The Berkeley project, LOGiCS, (for Learning-Based Oracle-Guided Compositional Symbiotic Design of CPS) proposes a novel approach, blending AI and machine learning with guidance from human and computational oracles, to perform modular design of CPS such as autonomous vehicles that operate on the ground, in the air, and in water to safely achieve complex missions. Among the systems the Berkeley team will be working on are urban air taxis, autonomous underwater exploration, and autonomous multi-terrain search and rescue.

In addition to Seshia, the team includes Prabal Dutta, Björn Hartmann, Alberto Sangiovanni-Vincentelli, Shankar Sastry, and Claire Tomlin, all faculty in the Department of Electrical Engineering and Computer Sciences (EECS). Other members are two Berkeley alumni, Ankur Mehta at UCLA, and Daniel Fremont at UC Santa Cruz.

As DARPA specifies, the vision of the program is to vastly expand coverage and accelerate exploration of CPS design spaces with the symbiosis of two very different kinds of agents: humans with their uncanny ability to create intuitive associations across design domains, and machines with their ability to recognize statistical patterns from data and navigate vast search spaces for optimal solutions.

According to DARPA, "These systems and platforms integrate cyber and physical subsystems, and the enormous complexity of the resulting CPS has made their engineering design a daunting challenge."
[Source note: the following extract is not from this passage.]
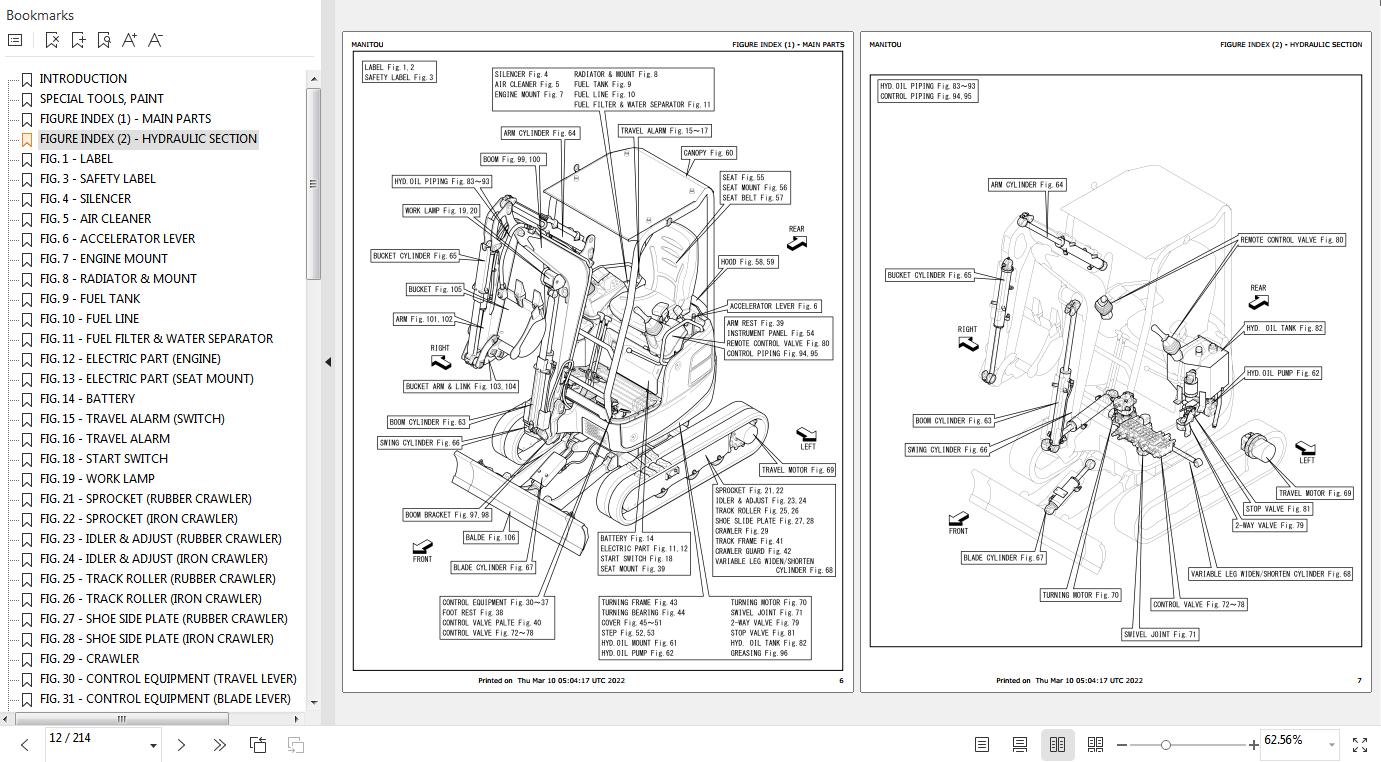
Task: Click the zoom slider handle
Action: (x=1166, y=745)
Creating and manufacturing such systems requires hundreds of domain-specific tools orchestrated by large teams of engineers with extensive domain knowledge and subject matter expertise. To reduce the length of time needed to produce CPS and enhance innovative design, the DARPA program focuses on improvements in three areas:

  • Predictability: Improve the accuracy of predictions of performance before implementing software and physical components. This requires a balance between high-fidelity models that are cost- and time-prohibitive to produce and cost-effective modeling approaches that result in substantial uncertainty.

  • Convergence: Overcome discipline boundaries between design teams to address the interdependence of design decisions and accelerate convergence of a viable integrated solution.

  • Exploration: Encourage engineers to go beyond using only familiar and known-feasible approaches and explore design spaces that may contain unconventional but highly useful solutions.

The UC Berkeley EECS Department is part of the university's Division of Computing, Data Science, and Society, which leverages Berkeley’s preeminence in research and excellence across disciplines to propel data science discovery, education, and impact. It’s designed to meet the opportunities and demands of a world increasingly informed and shaped by data, machine learning, and artificial intelligence in virtually every arena, from health to business to politics; from our cities to our climate to the cosmos.